VC stands for vanished capital. Burn rate is the pace at which you burnt your fingers. And eyeballs
are something that have cataract.
If you agree with these, then you have lots of company out there on the Web. That’s the good news.
The bad news is that it’s FuckedCompany.
One of a slew of sites making merry at the expense of floundering dotcoms, FuckedCompany.com
is based on the “classic deadpool game”, where you pick celebrity deaths. Instead of celebs, this
one is about dying dotcoms. FC rates different levels of a company's demise and awards points
based on the level of severity. It also brings you all the news -- bad news, actually -- about Internet
companies.
Apart from a listing of recent ‘fucks’, the site features a Hall of Fame, a Happy Fun Slander Corner,
where readers post their two bits (some of them are actually funny), an archive, wireless alerts, and
a find-a-job section, too.
If you don’t enjoy this sort of company, you won’t much like Dotcomfailures.com either. “Kick ‘em
while they’re down,’’ says the site. And it’s doing a fair bit of kicking.
Read rumours, updates, and reports on Dotcoms that are digging their own grave – just in case, you
have already managed the task, list your company and domain for sale. Alternatively, you can join
the growing band of Cassandras by making your own predictions of doom; browse through the dead
list; read funding information; track stock prices of companies in your track list… Whew! there’s so
much you can do with failures.
A question: Do dead dotcoms go the way of all flesh? Try http://www.upside.com/graveyard/, and
you will know where at least some of them have ended. An online burial ground, where Upside
Today pays homage to recently departed Internet companies. Each of the graves has basic info on
the Dotcom, its date of birth and death, burn rate, famous last words and an assembly-line
tombstone.
If, god forbid, you work – or, more likely, worked -- for any of the companies featured on these sites,
then you might need to log on to Ijustgotfired.com.

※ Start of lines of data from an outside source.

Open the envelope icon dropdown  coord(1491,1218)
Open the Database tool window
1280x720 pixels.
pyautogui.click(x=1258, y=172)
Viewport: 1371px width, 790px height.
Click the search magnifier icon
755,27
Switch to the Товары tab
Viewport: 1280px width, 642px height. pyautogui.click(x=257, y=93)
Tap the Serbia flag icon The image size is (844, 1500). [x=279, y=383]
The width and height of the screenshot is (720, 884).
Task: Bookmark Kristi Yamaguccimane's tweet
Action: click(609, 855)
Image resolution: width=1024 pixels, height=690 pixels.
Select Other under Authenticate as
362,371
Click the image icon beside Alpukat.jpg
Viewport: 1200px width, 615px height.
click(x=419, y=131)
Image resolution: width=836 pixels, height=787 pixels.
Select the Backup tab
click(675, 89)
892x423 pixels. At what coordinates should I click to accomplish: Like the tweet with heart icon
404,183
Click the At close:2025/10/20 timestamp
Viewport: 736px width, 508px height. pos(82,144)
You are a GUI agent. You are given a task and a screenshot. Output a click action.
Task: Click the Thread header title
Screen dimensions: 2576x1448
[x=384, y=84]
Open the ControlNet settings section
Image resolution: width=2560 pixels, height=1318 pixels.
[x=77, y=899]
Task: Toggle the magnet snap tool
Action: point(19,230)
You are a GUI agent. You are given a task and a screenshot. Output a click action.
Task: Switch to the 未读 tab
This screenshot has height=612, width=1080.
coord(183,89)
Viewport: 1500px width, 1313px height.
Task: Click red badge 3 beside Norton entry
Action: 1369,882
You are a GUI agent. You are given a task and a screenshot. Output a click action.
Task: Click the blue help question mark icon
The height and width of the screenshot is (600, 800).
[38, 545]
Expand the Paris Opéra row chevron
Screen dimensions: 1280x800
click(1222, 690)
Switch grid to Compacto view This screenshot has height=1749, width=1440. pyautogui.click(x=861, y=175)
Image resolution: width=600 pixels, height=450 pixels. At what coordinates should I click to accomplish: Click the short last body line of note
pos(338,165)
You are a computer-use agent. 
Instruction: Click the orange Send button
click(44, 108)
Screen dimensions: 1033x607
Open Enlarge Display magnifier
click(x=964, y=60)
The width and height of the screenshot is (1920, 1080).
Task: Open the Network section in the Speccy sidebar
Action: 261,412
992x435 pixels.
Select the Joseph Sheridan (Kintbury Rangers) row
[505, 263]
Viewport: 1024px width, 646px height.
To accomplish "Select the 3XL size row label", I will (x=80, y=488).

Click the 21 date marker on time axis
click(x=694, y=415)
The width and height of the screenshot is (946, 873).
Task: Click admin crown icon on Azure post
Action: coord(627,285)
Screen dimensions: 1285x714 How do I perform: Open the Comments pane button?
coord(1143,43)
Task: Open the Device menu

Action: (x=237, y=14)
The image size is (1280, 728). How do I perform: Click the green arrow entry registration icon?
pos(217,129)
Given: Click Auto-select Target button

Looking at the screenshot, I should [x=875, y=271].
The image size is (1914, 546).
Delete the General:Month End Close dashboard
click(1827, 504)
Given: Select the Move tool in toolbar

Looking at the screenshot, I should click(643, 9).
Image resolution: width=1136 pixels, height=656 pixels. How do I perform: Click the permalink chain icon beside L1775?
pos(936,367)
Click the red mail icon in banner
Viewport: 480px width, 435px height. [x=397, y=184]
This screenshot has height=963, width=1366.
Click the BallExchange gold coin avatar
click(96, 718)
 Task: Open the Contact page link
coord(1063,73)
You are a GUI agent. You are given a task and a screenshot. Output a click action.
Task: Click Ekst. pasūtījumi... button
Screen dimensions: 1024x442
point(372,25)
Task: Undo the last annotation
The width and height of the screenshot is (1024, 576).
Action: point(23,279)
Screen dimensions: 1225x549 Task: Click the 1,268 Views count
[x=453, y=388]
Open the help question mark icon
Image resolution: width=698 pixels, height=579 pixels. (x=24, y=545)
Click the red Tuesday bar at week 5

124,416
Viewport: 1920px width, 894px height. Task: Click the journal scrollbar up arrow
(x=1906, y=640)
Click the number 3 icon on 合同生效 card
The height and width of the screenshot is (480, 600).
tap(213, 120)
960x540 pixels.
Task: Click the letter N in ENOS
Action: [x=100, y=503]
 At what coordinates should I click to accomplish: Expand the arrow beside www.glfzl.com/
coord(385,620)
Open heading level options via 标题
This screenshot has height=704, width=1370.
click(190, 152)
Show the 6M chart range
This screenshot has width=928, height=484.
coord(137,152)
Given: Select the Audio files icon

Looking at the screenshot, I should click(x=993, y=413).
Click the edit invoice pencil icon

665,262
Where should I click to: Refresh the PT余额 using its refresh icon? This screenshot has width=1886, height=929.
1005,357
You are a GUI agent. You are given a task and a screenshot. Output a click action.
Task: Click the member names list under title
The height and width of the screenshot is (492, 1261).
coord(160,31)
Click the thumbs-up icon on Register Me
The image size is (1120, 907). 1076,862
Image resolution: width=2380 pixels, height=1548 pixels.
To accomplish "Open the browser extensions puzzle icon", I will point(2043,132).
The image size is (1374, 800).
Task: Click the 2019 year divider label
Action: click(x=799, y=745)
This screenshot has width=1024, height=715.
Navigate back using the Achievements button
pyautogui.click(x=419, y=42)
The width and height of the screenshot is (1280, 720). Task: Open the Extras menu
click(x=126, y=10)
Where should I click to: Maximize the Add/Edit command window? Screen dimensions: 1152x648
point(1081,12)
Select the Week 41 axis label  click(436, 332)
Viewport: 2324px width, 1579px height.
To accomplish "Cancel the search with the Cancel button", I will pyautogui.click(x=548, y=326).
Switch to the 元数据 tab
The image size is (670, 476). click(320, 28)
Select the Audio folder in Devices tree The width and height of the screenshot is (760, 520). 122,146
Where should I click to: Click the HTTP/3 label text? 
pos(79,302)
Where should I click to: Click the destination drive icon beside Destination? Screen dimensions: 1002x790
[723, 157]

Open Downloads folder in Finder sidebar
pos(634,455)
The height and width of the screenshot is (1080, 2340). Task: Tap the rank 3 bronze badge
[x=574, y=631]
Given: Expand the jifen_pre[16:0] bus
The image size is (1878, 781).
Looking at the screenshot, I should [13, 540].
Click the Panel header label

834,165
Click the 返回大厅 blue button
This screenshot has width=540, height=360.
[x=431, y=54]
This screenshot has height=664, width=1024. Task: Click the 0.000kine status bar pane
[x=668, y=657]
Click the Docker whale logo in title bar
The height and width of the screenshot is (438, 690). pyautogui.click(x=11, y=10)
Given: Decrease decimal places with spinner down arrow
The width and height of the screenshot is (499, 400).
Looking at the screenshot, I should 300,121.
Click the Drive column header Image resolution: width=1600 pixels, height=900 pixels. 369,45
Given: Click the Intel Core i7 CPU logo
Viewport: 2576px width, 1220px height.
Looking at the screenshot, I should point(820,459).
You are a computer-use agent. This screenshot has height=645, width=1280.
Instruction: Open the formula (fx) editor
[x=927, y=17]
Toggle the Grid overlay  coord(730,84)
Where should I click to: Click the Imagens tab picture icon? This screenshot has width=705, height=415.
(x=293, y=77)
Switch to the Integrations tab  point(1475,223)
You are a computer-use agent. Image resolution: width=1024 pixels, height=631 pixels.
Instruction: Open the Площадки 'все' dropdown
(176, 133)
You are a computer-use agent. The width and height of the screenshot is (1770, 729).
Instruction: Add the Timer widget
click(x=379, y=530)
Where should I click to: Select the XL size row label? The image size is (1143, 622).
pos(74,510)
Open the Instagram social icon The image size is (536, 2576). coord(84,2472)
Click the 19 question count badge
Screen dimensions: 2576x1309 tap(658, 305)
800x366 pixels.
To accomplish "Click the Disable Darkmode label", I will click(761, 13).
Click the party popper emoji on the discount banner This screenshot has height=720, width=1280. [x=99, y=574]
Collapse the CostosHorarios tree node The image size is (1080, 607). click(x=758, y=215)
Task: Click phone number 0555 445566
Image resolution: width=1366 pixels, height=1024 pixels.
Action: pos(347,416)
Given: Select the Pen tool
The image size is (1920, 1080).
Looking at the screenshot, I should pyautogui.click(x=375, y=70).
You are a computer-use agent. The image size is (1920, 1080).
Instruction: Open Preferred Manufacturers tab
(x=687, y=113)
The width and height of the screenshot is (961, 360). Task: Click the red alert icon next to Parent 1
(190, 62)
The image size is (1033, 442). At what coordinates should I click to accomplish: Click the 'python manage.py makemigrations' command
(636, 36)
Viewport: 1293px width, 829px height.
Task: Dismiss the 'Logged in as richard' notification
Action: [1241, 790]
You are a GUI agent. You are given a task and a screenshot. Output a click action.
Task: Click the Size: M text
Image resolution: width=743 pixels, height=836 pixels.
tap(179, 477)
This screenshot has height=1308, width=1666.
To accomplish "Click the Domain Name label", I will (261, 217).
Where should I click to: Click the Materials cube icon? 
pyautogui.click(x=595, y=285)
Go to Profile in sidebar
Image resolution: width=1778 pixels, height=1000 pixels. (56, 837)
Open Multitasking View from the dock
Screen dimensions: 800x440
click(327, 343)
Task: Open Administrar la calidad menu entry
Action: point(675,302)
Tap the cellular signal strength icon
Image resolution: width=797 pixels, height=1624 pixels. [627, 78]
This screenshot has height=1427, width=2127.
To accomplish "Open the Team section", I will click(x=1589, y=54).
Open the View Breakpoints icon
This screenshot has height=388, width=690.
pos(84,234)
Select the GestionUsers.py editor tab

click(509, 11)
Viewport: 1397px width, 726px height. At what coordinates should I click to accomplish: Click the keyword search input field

In the site’s own words: ‘‘Going through the “here’s my non-work email address” ritual with all your
former work buddies? Then you obviously need an ijustgotfired.com email address. Any name you
want @ ijustgotfired.com is yours just because we are nice people and it makes us chuckle.
Besides, seems like everyone we know just got fired… Print your ijustgotfired.com address on your
out-of-business cards (which are downloadable), hell you could even put it on your letterhead. Do
people still use letterheads?’’
Can it get lower than this? Sure. Try Despair.com. Their logo :-( sums it all up.
What this company does is sell you stuff – it calls them 24” x 30” lithographs – which will help you
tap that elusive wellspring of potential hidden inside you. What potential, you may ask. ‘‘Perhaps
you're a wholly reasonable person, with the potential to become an irrational fool? Perhaps you're a
team player, with a potentially argumentative loner lurking about inside you? Or perhaps you're a
dreamer, within whom lives a potentially disillusioned grouse, simply waiting to take flight on the
wings of bitterness?’’
Its series of lithographs called Demotivators – available in the following categories: Entropic
Expressions, Failure To Succeed, Idiotic Insights, Pessimistic Visions, Teambreakers and
Underachievers – comes with an unconditional guarantee to inspire you to new lows. Read the
FAQs, they are a peach.
By now, we are sure you are drowning your misery in a Patiala peg. Experience tells me that
definitely won’t help. What could is Startupfailures.com: a serious -- yes serious -- attempt to help
entrepreneurs have a smoother ride on the startup roller coaster. Includes entrepreneur coaching,
expert advice for bouncing back, lessons learned from startup failures and inspirational articles on
successful entrepreneurs.
Hopefully, after you have surfed through Startupfailures.com, we won’t be seeing you at any of
the other sites mentioned. And on that happy note, I am off to live my dotcom dream again.